La mafia calabraise est déjà parmi nous. Pas seulement «infiltrée» mais déjà «enracinée». En Suisse, comme en Allemagne et dans plusieurs pays de l’Est européen: «La n’drangheta va là où il y a de l’argent et du pouvoir à gérer, là où il y a des opportunités à saisir».

C’est ce que rappelait, au lendemain de l’assassinat du journaliste slovaque Jan Kuciak début mars, Nicola Gratteri, procureur de Catanzaro et figure de proue de la lutte anti-mafia dans la Péninsule (lire article ci-dessous).

Aujourd’hui 21 mars, l’Italie célèbre, à l’initiative de l’association Libera, la «Journée de la mémoire et de l’engagement» en souvenir des victimes innocentes de la mafia. L’occasion de tendre l’oreille aux  avertissements de Nicola Gratteri. Les pays européens, dit-il en substance, vivent dans le déni: ni vu ni connu, ils préfèrent se raconter la fable d’un phénomène un peu folklorique et typiquement transalpin. «Il n’y a pas, en Europe, la perception de l’existence de la mafia. La preuve, les Etats refusent de s’outiller sur le plan normatif comme l’a fait l’Italie.» Le fléau les guette, mais «le drame», c’est qu’ils ne sont juridiquement pas armés pour y faire face.

Un savoir-faire juridique unique

Les propos du procureur italien résonnent avec ceux d’un historien français de la mafia, Jacques de Saint Victor. Le 9 mars dernier au micro d’Histoire Vivante sur RTS La Première, il expliquait que le jeune Etat italien, contrairement à ce qu’on imagine, a vigoureusement combattu le phénomène mafieux dès ses débuts au XIXe siècle. Qu’il a remporté de beaux succès sur le plan policier, mais que son échec a été juridique: l’arsenal législatif de la République nouvelle, dans son souci de garantir les libertés individuelles, s’avérait inadéquat pour contrer ce type spécifique de crime organisé.

Depuis, l’Italie a appris de ses échecs. Elle s’est dotée d’un savoir-faire juridique unique. «C’est le pays de la mafia, mais c’est aussi le pays de l’anti-mafia», observe Nicolas Giannakopulos, fondateur de l’Observatoire contre le crime organisé à Genève. La question est de savoir si l’Europe saura tirer profit de ce savoir-faire italien. Ou si, comme le craint Nicola Gratteri, elle va «gaspiller un siècle de lutte anti-mafia.»

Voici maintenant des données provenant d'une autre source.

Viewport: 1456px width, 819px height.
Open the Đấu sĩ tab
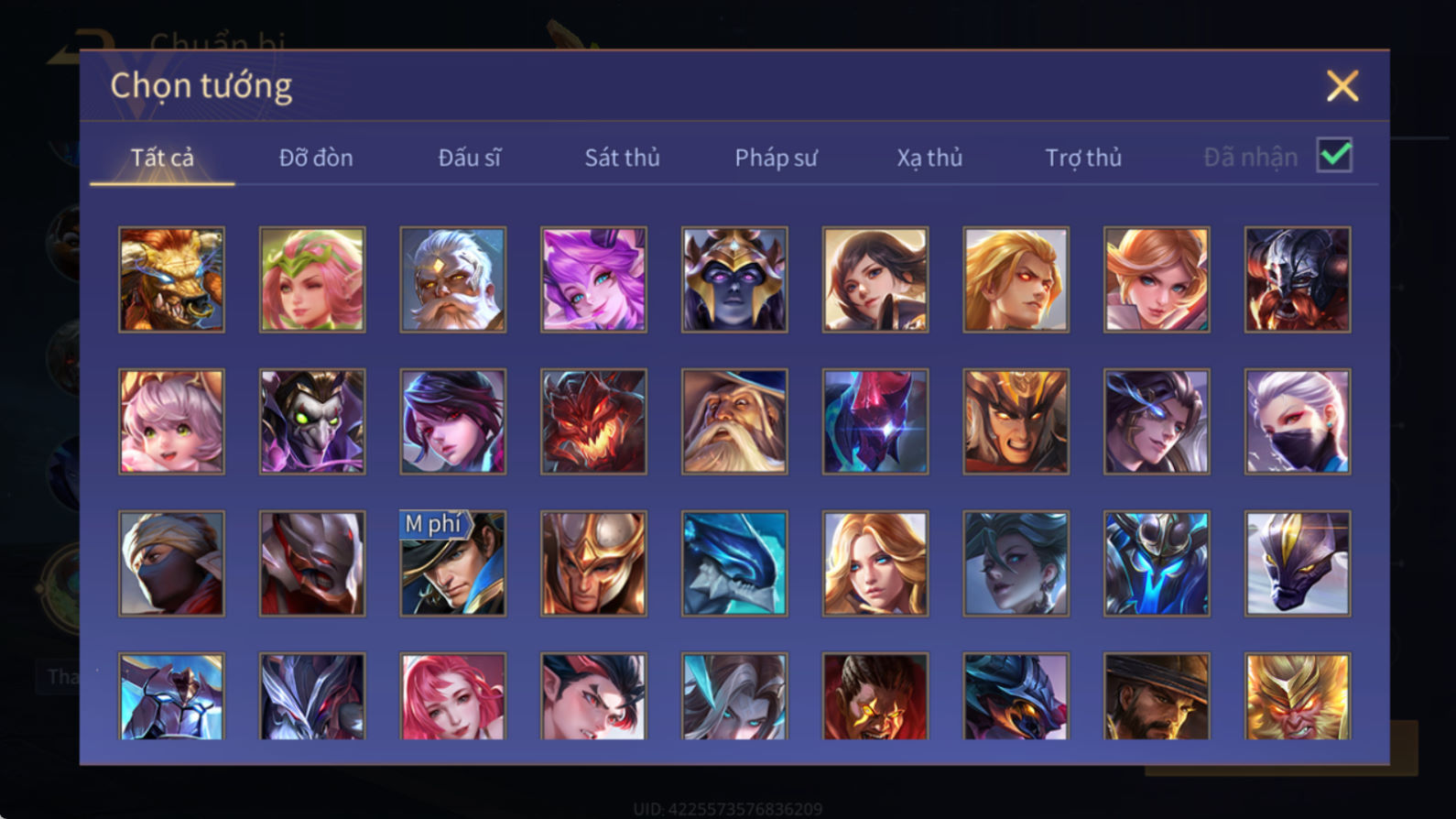coord(469,158)
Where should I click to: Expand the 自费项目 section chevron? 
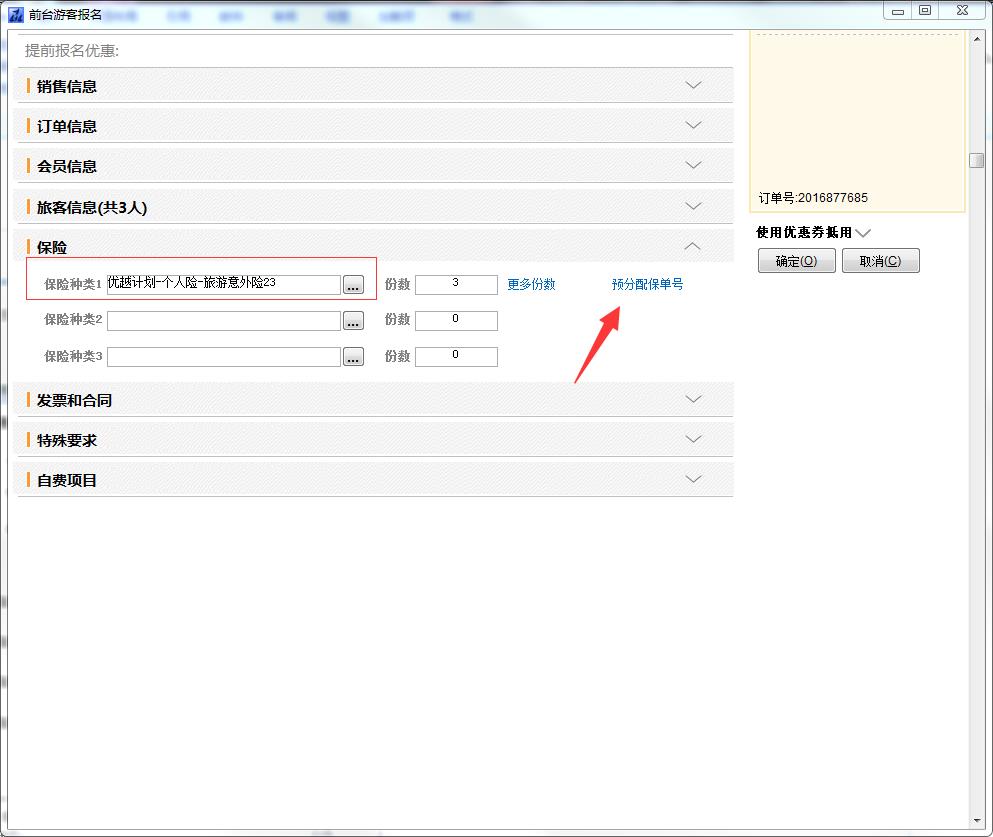click(x=693, y=479)
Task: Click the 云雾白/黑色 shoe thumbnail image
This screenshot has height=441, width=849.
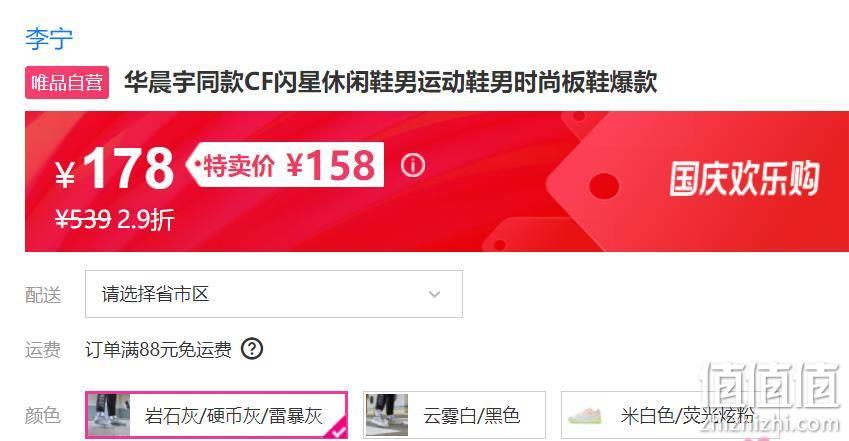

«Le paradoxe, observe Frédéric Esposito, directeur de l’Observatoire universitaire de la sécurité au Global Studies Institute de Genève, c’est que la loi anti-mafia italienne a servi de base à la directive européenne contre le crime organisé. Mais au niveau des Etats, cette directive s’est concrétisée dans un respect inégal de l’esprit d’origine.» Un parquet européen est bien en projet, mais il est né de la volonté de coordonner la lutte anti-fraude et il risque bien de s’en tenir à ce plus petit dénominateur commun sans se donner l’ambition de combattre le délit spécifique d’organisation mafieuse.

Elle est là, on fait quoi?

«Ce qui fait fondamentalement défaut, explique Nicolas Giannakopulos, ce ne sont pas tant des articles du code pénal qu’une culture juridique appropriée: dans nos pays, toute la formation juridique est tournée vers l’individu et peine à intégrer l’idée du crime de structure. C’est-à-dire l’idée que l’on peut, sans avoir rien fait de répréhensible individuellement, avoir participé à une structure mafieuse. Et que cette participation est répréhensible. C’est le mot «organisation» qui n’entre pas dans les mentalités. La notion d’«organisation criminelle» existe bien dans le code pénal suisse, mais la norme pénale n’est pas utilisée comme elle le pourrait.»

L’expert genevois partage les inquiétudes de Nicola Gratteri: «Les Italiens ont l’expérience anti-mafia, mais personne ne les écoute. Tout le monde sait pourtant que la n’drangheta est implantée partout en Europe.» Mais à l’évidence, il faudra encore beaucoup de Jan Kuciak pour que «la perception de l’existence de la mafia» suscite un sentiment d’urgence. Et pour qu’en Suisse et ailleurs, on se dise: elle est là, on fait quoi?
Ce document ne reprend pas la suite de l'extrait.